Question

I'm trying to figure out the best way to approach this.

I have a BackgroundWorker which is being used to make a socket connection on a timer.

Public Shared AllUsersWorker As New BackgroundWorker
Public Shared AllUsersWorkerTimer As New DispatcherTimer

AllUsersWorkerTimer.Interval = TimeSpan.FromSeconds(2)
AllUsersWorkerTimer.Start()

AddHandler AllUsersWorkerTimer.Tick, AddressOf All_Users_Worker_Timer_Tick

Public Shared Sub All_Users_Worker_Timer_Tick()
    AllUsersWorker.RunWorkerAsync()
End Sub

Public Shared Sub AllUsersWorker_DoWork(ByVal sender As Object, ByVal e As DoWorkEventArgs)
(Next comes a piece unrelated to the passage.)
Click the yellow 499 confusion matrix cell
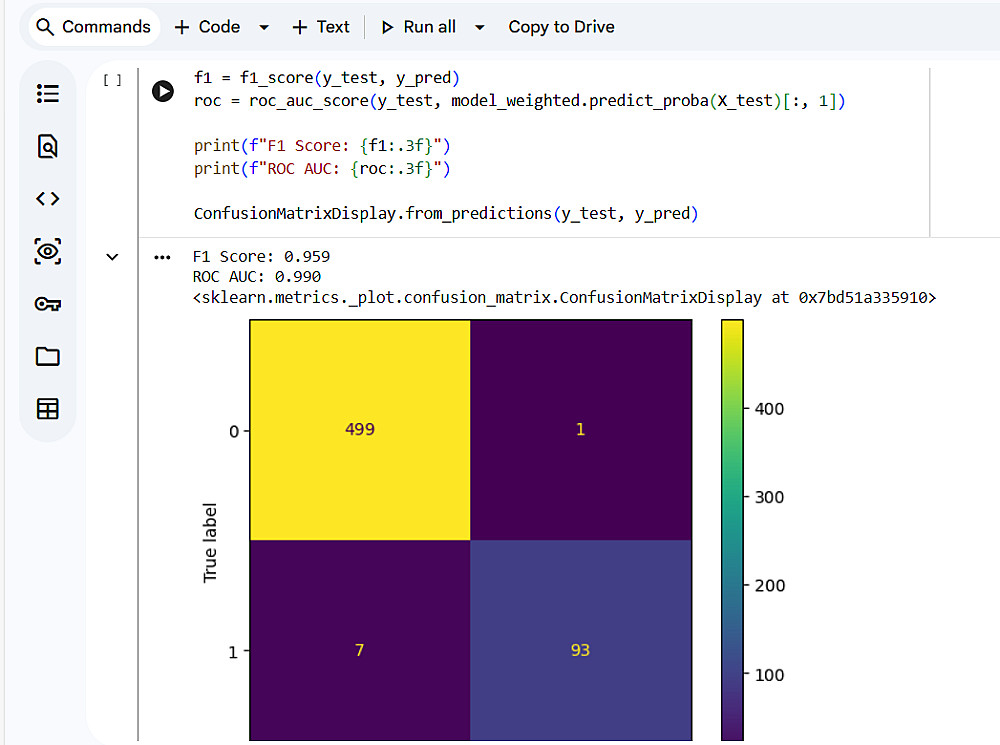 [x=360, y=429]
    tcpClient = New TcpClient
    tcpClient.Connect("localhost", 9999)

    networkStream = tcpClient.GetStream

    If networkStream.CanWrite And networkStream.CanRead Then
        Read_All_Connections()
    End If
    tcpClient.Close()
End Sub

I want to start the BackgroundWorker thread which establishes a TCP connection, reads/write some data and then close the connection and repeat every 2 seconds.

I want to physically open/close the connection each time because from time to time the server I'm connecting to doesn't send data and the readByte call halts waiting for data and the process can't continue until I reset the program (hence wanting to use a different thread to my UI).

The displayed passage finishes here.